As a function charged with meeting UNHCR’s information and recordkeeping needs, the immediate challenge is to deal with the consequences of this global review.
Some offices will send shipments of files for HQ; some colleagues separating from service will transfer records – physical and digital – to our repositories, so that the knowledge and evidence of decisions taken is available to their successors within the agency. Some websites will be taken down or merged as UNHCR’s functions change; certain information and data systems will be decommissioned. This data needs a custodian if it is to be kept accessible for reference, audit, and future analysis; extracting it from digital platforms requires the development, testing, and implementation of innovative solutions. Like a family moving house, sorting out what needs to be kept from the rest is no small task, and catching crucial knowledge for preservation before it’s lost is a time-critical exercise.

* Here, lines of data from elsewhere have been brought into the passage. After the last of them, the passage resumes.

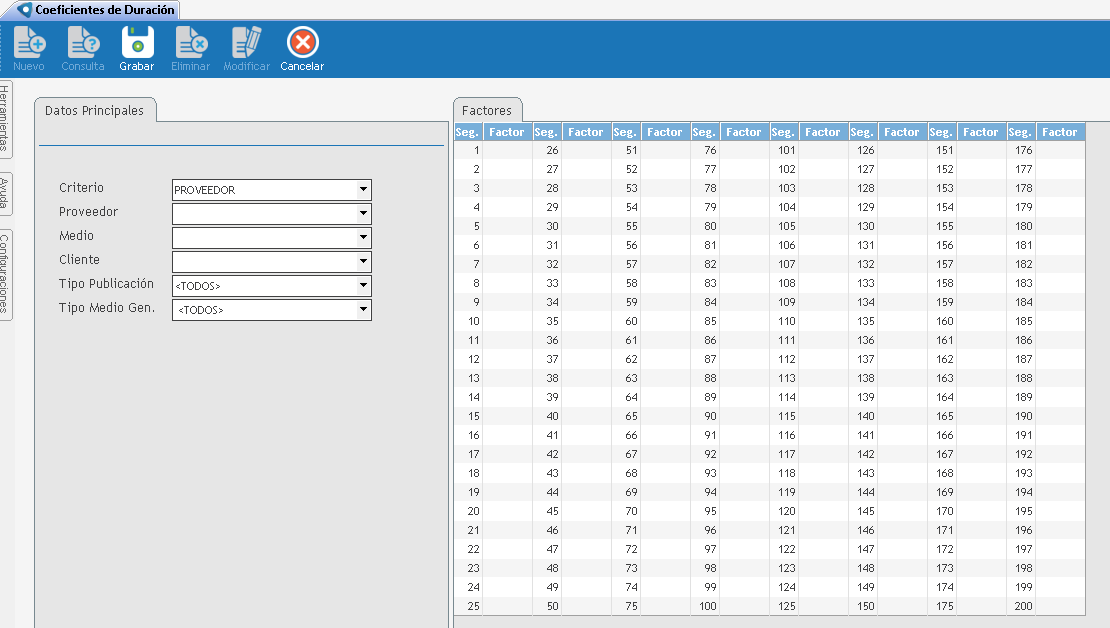Open the Ayuda side panel tab

pos(5,193)
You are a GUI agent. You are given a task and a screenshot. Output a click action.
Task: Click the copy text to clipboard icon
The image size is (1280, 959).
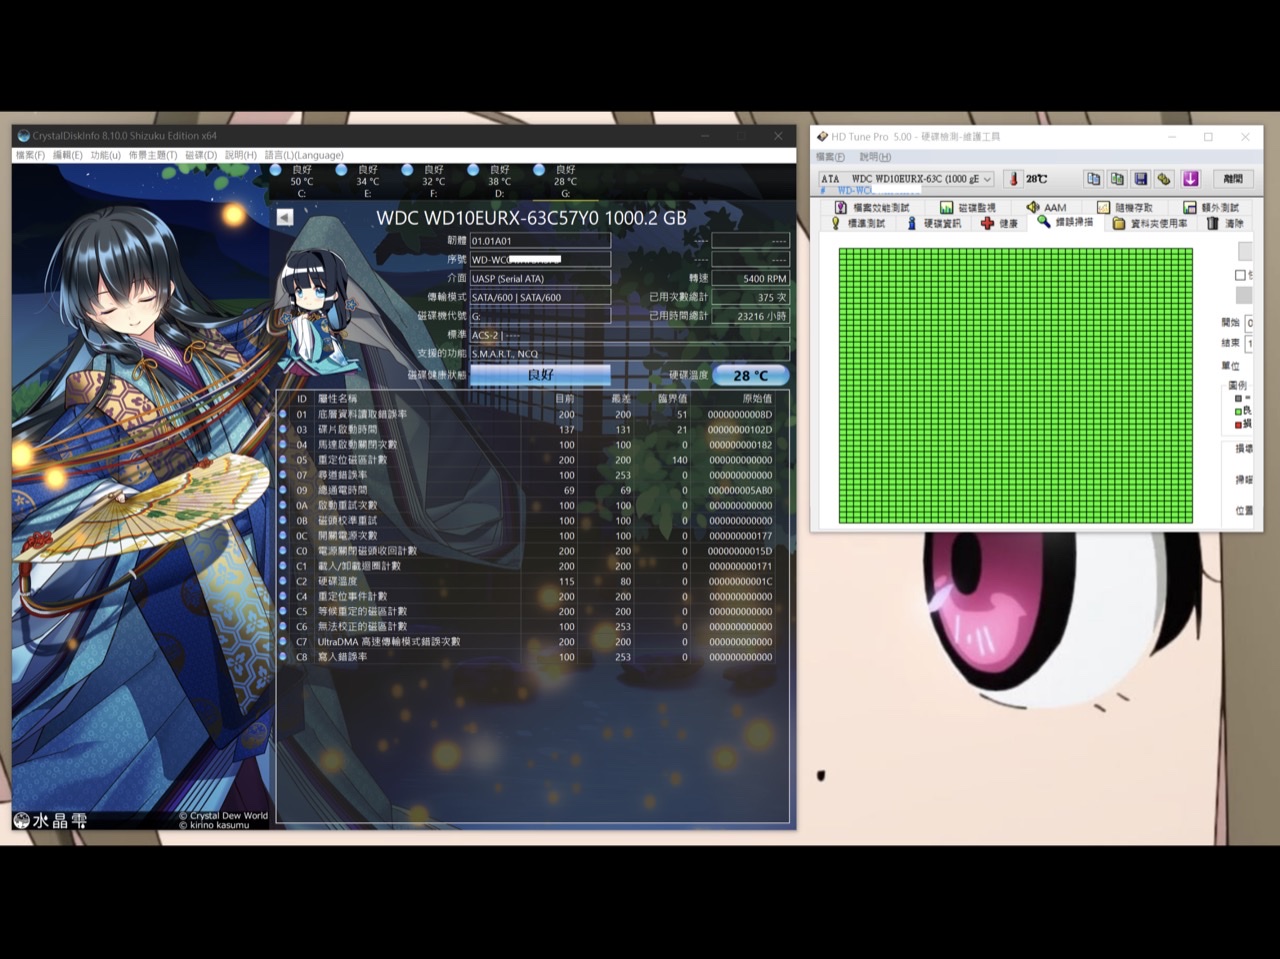coord(1093,179)
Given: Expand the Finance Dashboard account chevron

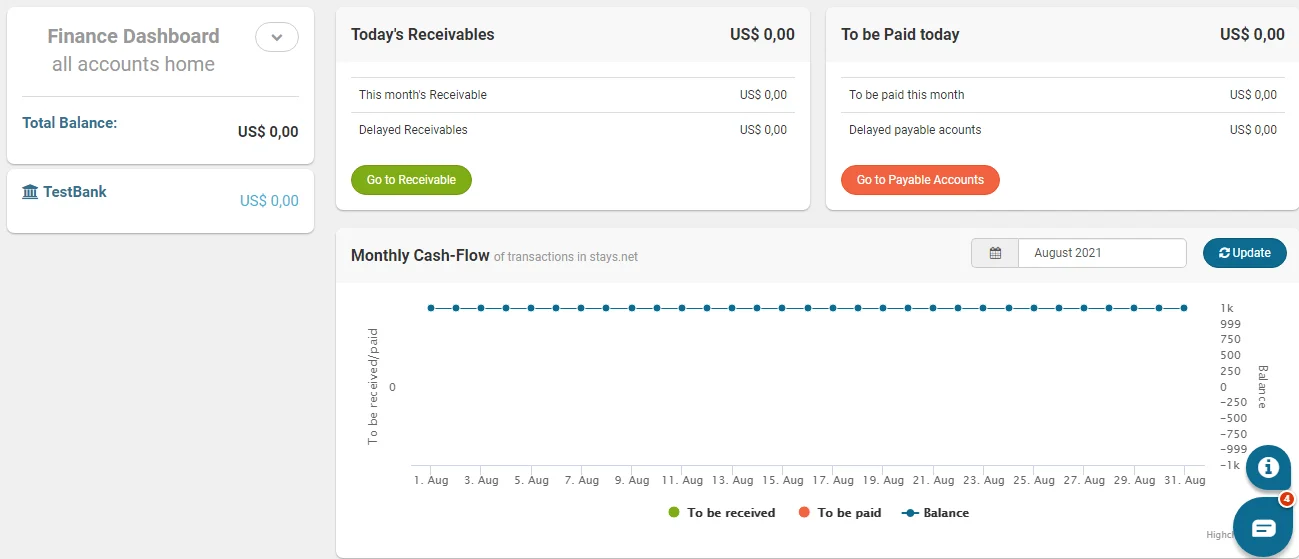Looking at the screenshot, I should pyautogui.click(x=277, y=37).
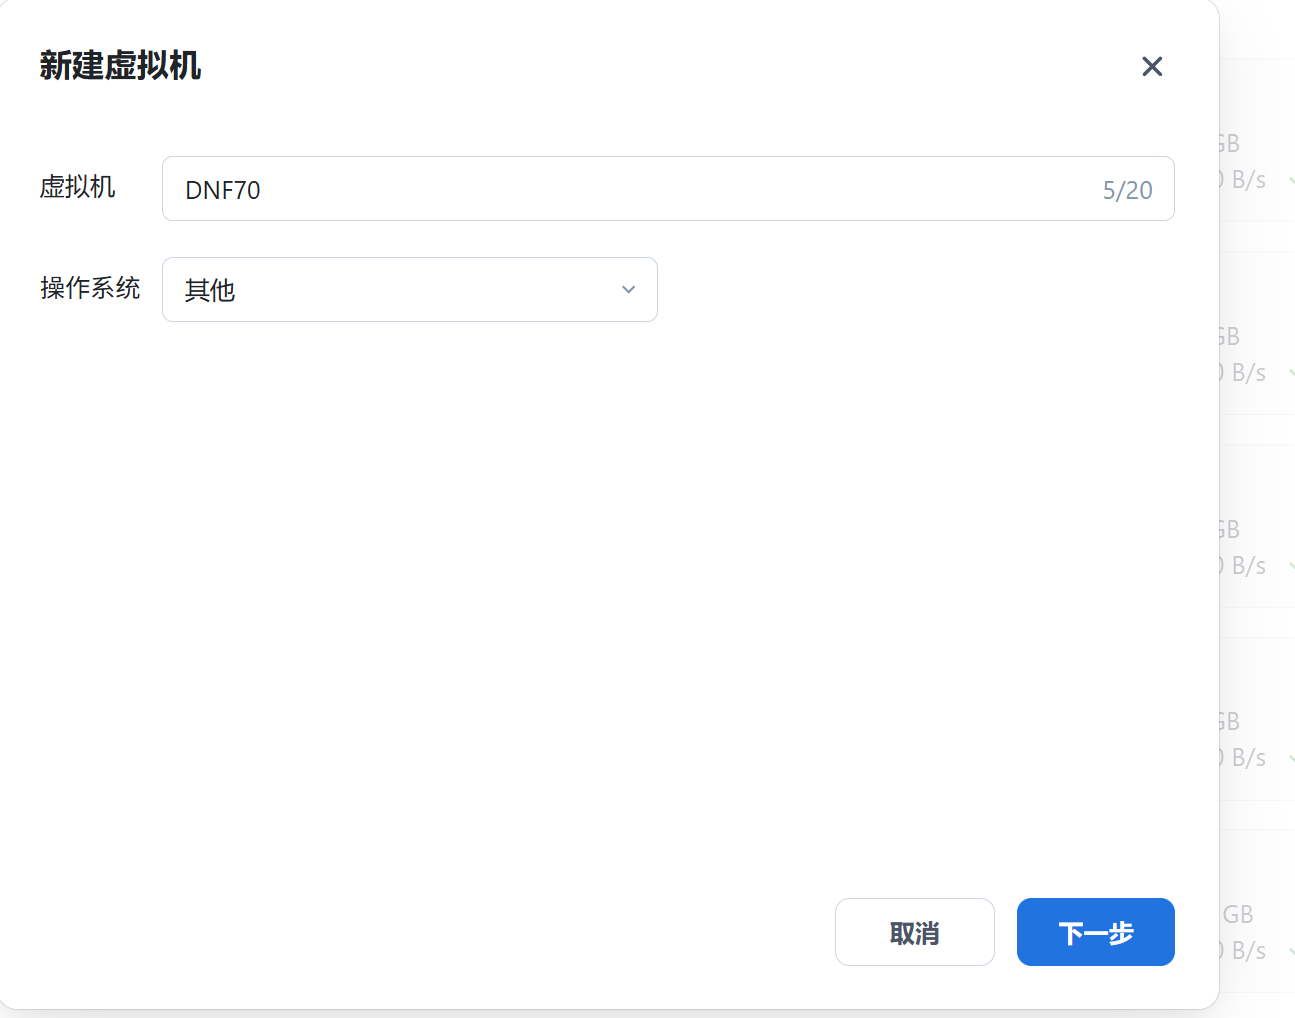Select the text DNF70 in the name input
Viewport: 1295px width, 1018px height.
coord(221,189)
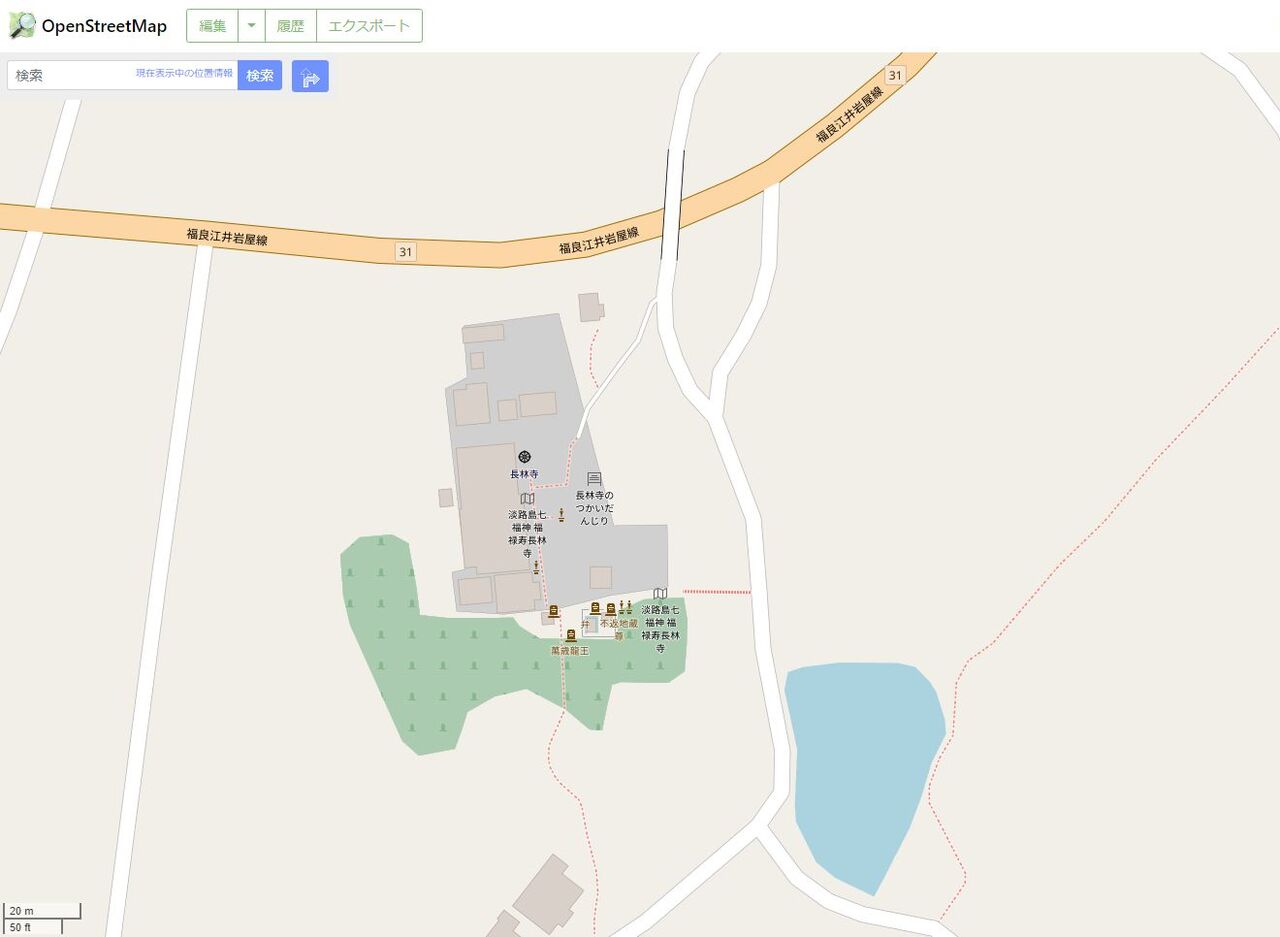Viewport: 1280px width, 937px height.
Task: Select the 長林寺 Buddhist temple dharma wheel icon
Action: [524, 457]
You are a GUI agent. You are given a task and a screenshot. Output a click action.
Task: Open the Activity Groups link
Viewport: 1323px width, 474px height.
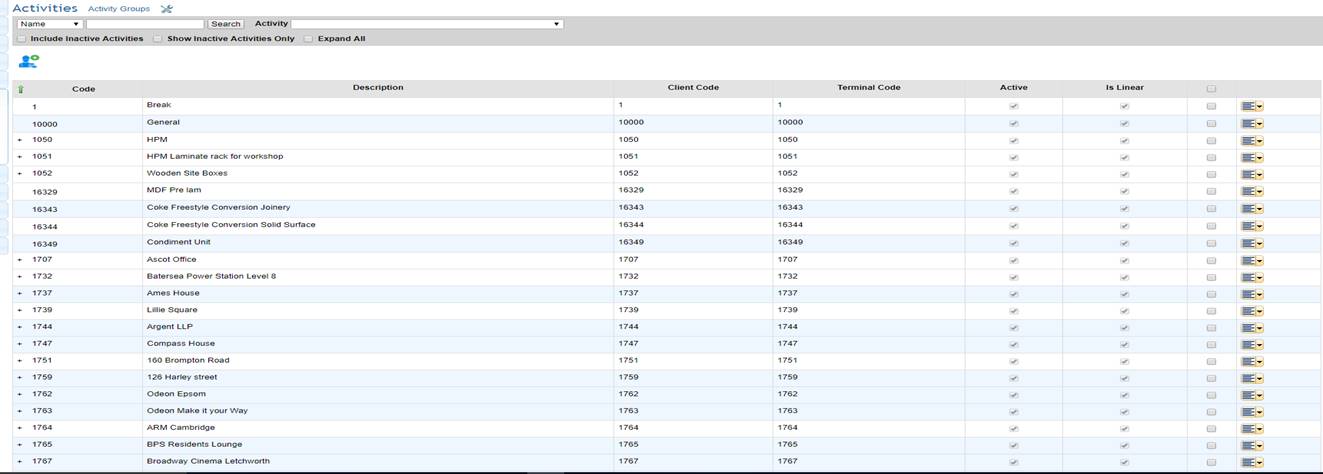pyautogui.click(x=119, y=9)
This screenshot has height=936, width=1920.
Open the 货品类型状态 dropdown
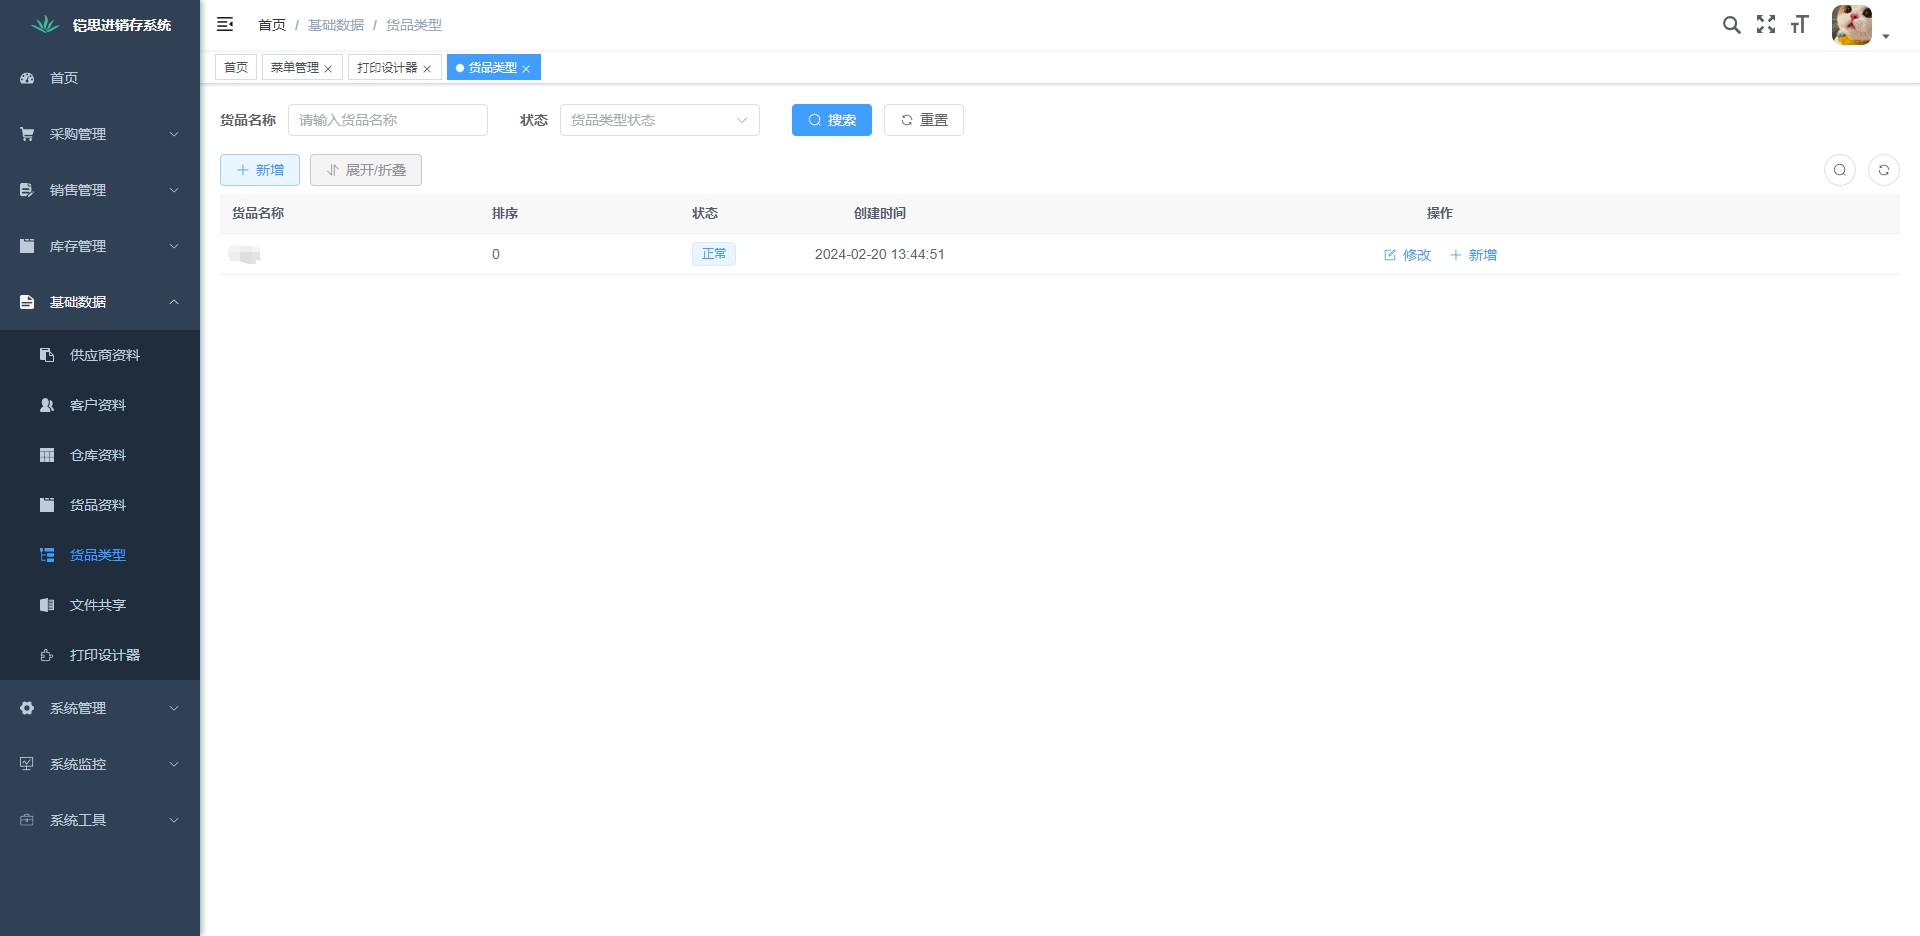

Furthermore, a major global downsizing comes with its own internal research demands. We’ve been asked: how has UNHCR closed operations in the past? What cost saving measures were put in place at the time? Can financial savings be identified based on precedent, or operational efficiencies and synergies found based on experience and lessons learned?
From an advocacy perspective, UNHCR’s history of delivering solutions and the impact of donor solidarity in the past are being revisited by fundraisers, with UN member states, partner organizations and the private sector the target audience. No stone is left unturned in the quest to bridge the gulf that exists between current humanitarian needs and funding for life-saving aid.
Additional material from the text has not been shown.